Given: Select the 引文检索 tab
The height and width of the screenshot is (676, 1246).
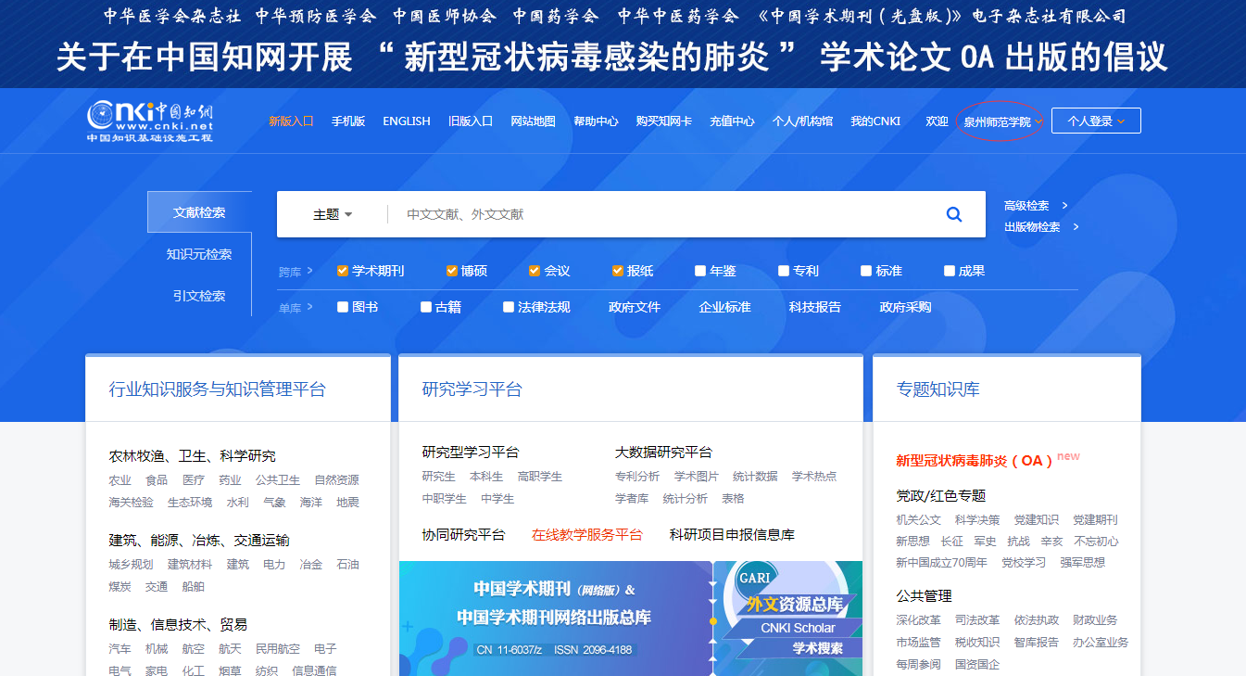Looking at the screenshot, I should pyautogui.click(x=199, y=296).
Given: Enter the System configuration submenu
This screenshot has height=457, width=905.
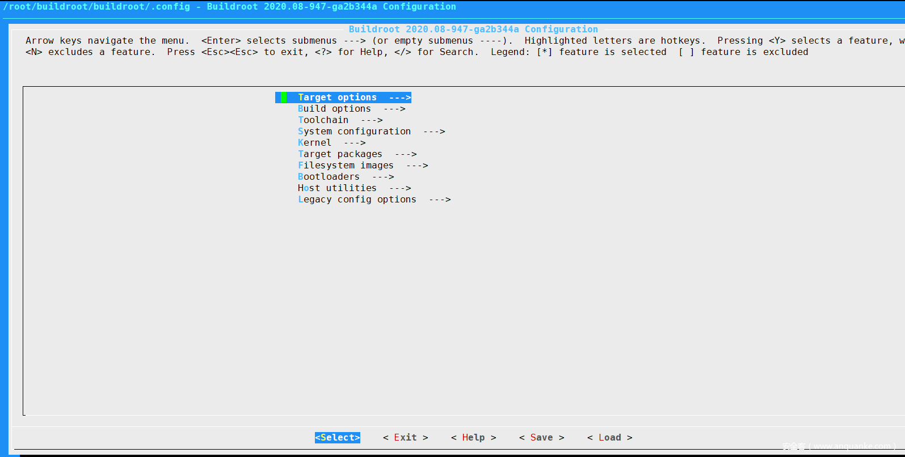Looking at the screenshot, I should [354, 132].
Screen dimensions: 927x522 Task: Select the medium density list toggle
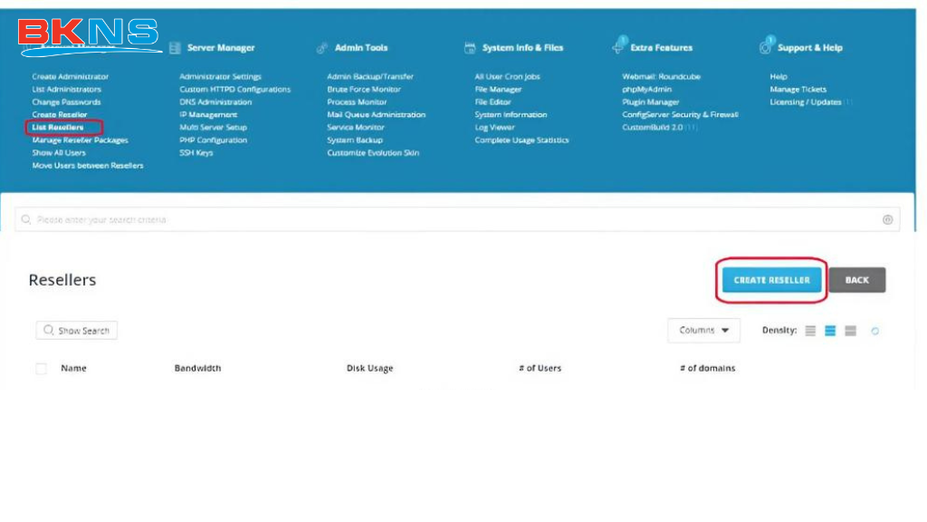tap(830, 331)
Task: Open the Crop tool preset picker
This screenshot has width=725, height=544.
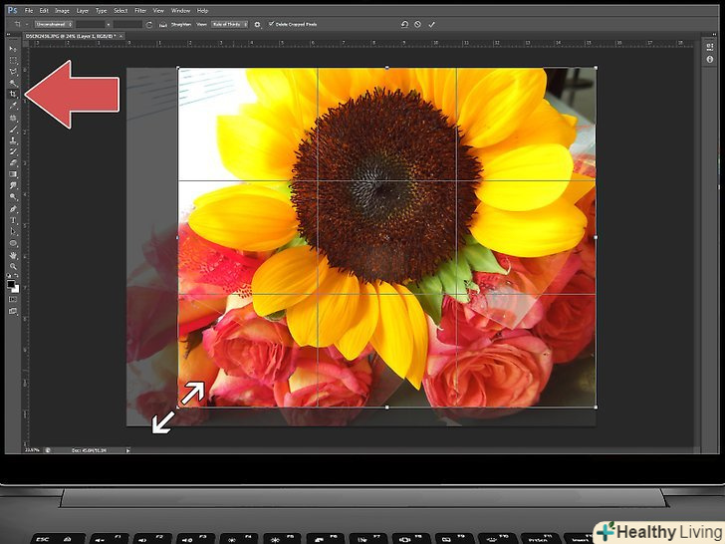Action: click(x=19, y=23)

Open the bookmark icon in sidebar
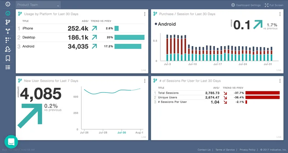pos(8,58)
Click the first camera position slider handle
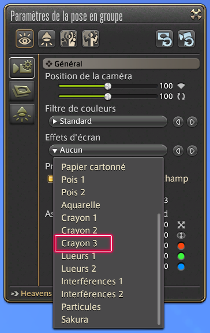Viewport: 210px width, 333px height. click(x=108, y=86)
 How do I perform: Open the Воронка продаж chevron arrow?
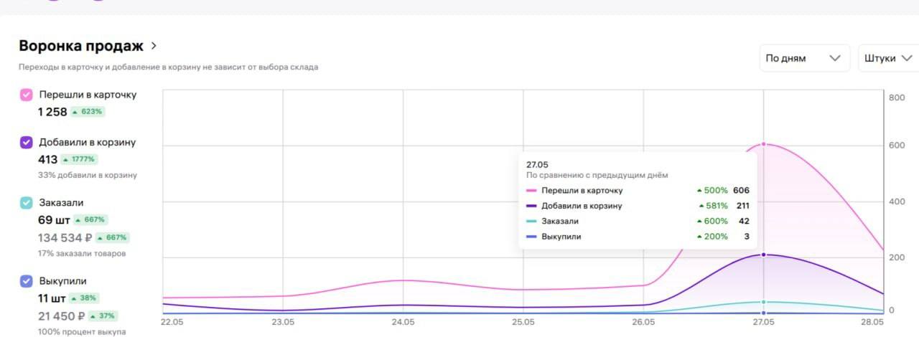point(153,46)
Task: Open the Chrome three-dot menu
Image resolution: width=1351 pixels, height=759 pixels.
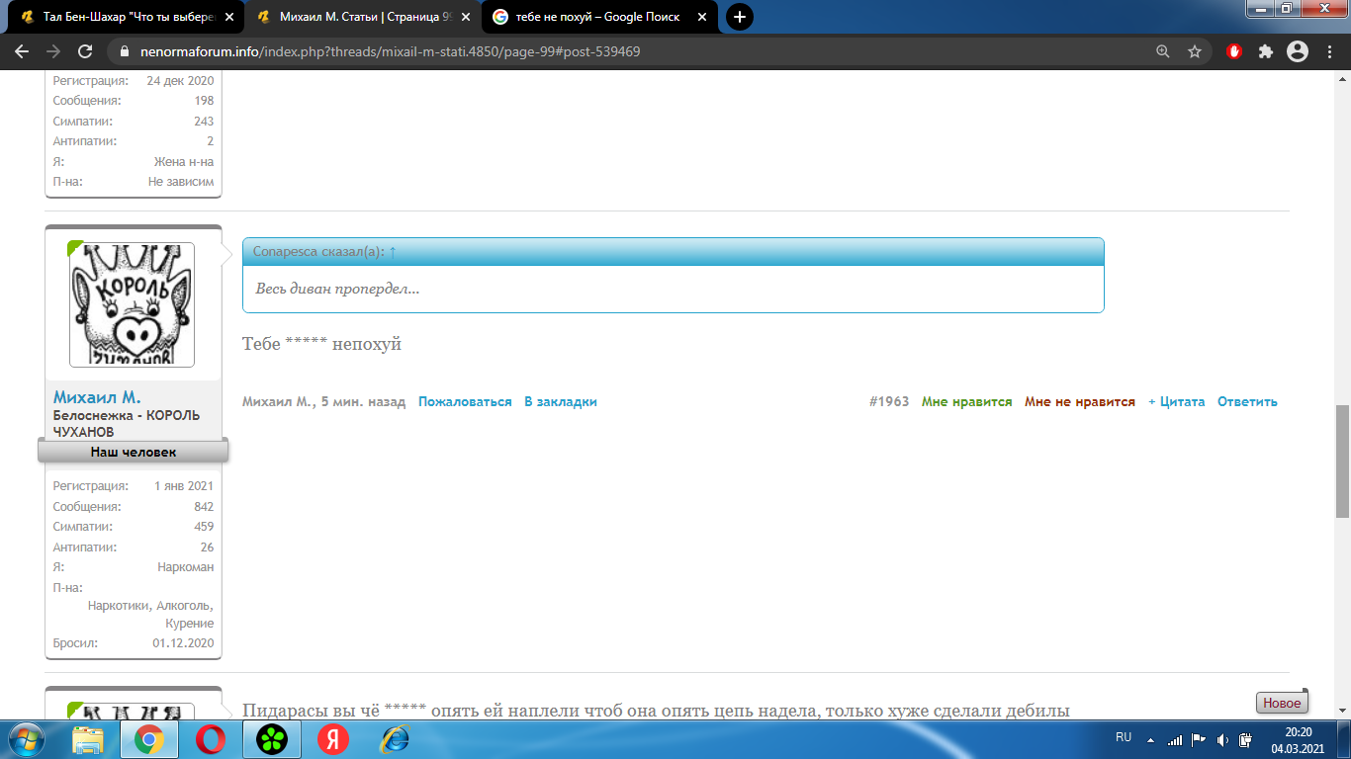Action: (1328, 51)
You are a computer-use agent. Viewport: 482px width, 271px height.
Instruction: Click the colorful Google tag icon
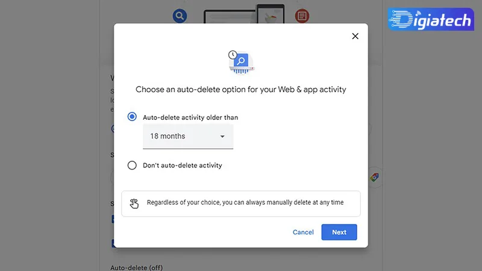374,177
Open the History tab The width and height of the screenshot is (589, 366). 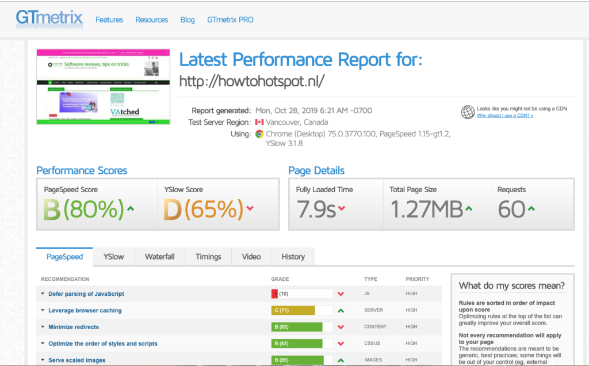(x=293, y=257)
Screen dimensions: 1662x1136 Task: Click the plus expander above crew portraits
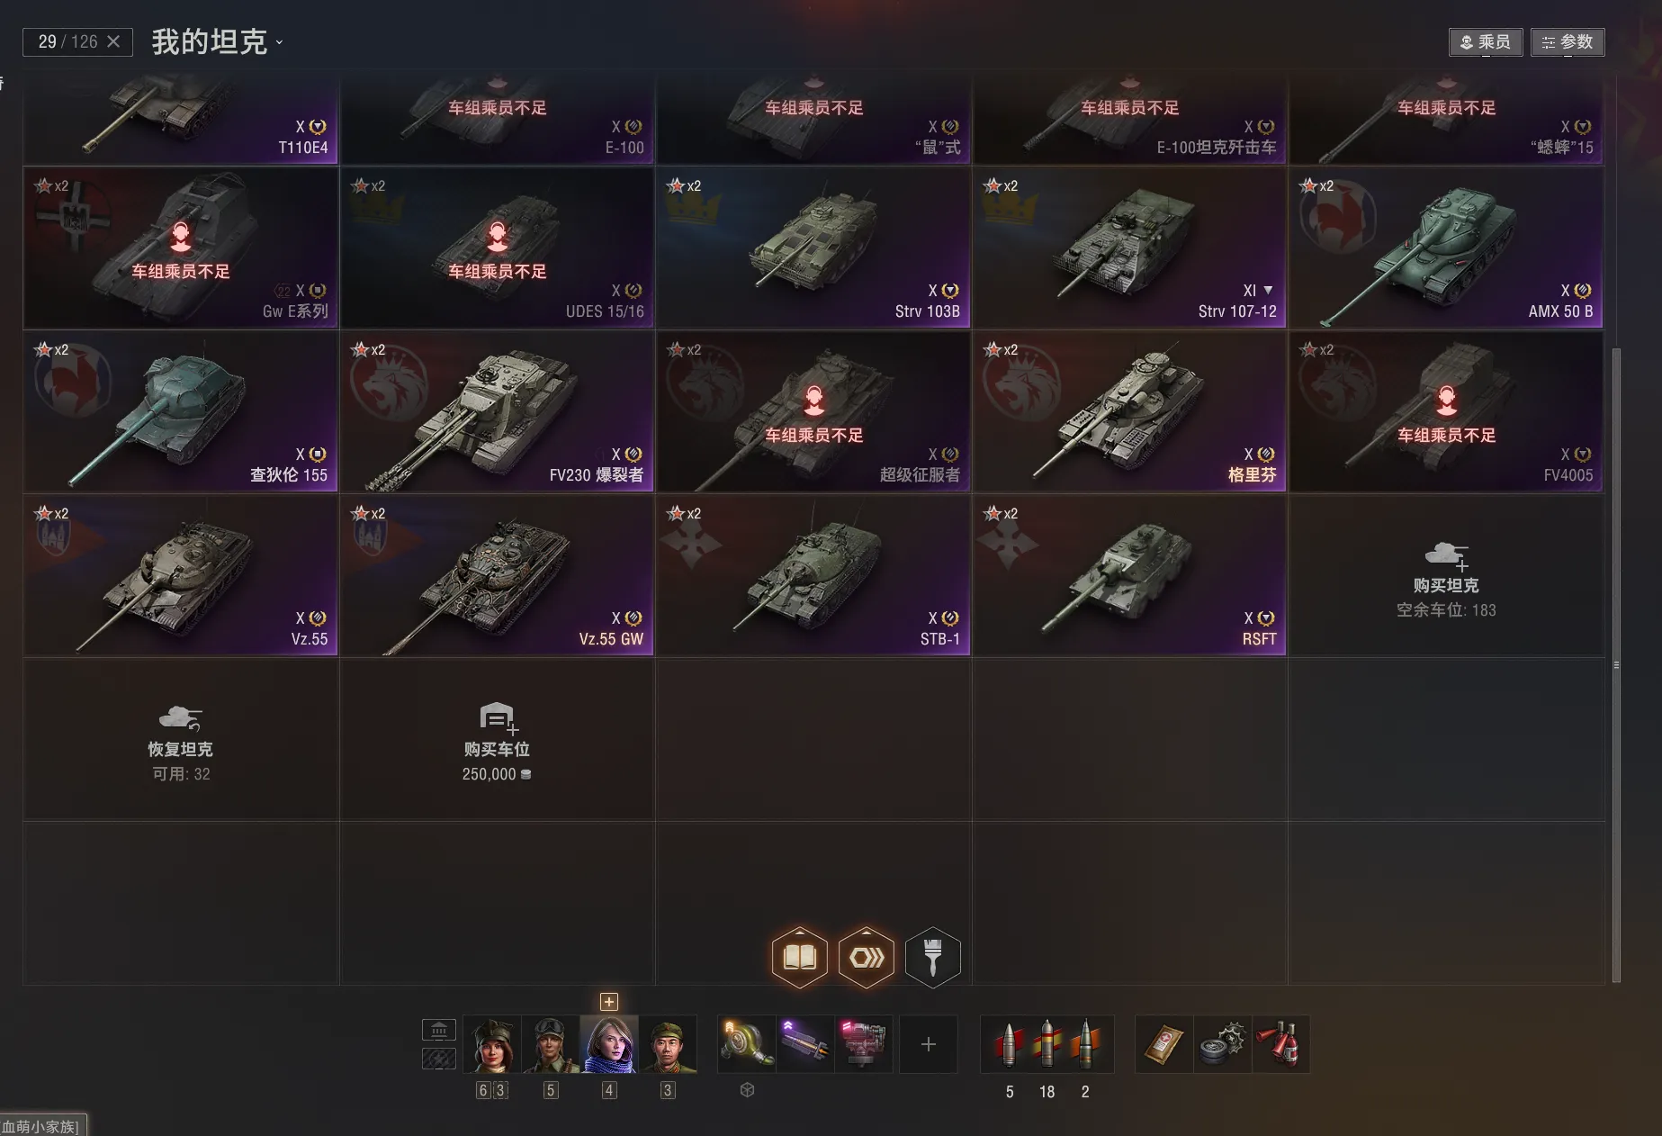pos(609,1002)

# Assignment
Gather up every line from the listing above in which the word "Given" occurs.

# Result for this exercise
Given: Select the 引文检索 tab
Given: Enter the System configuration submenu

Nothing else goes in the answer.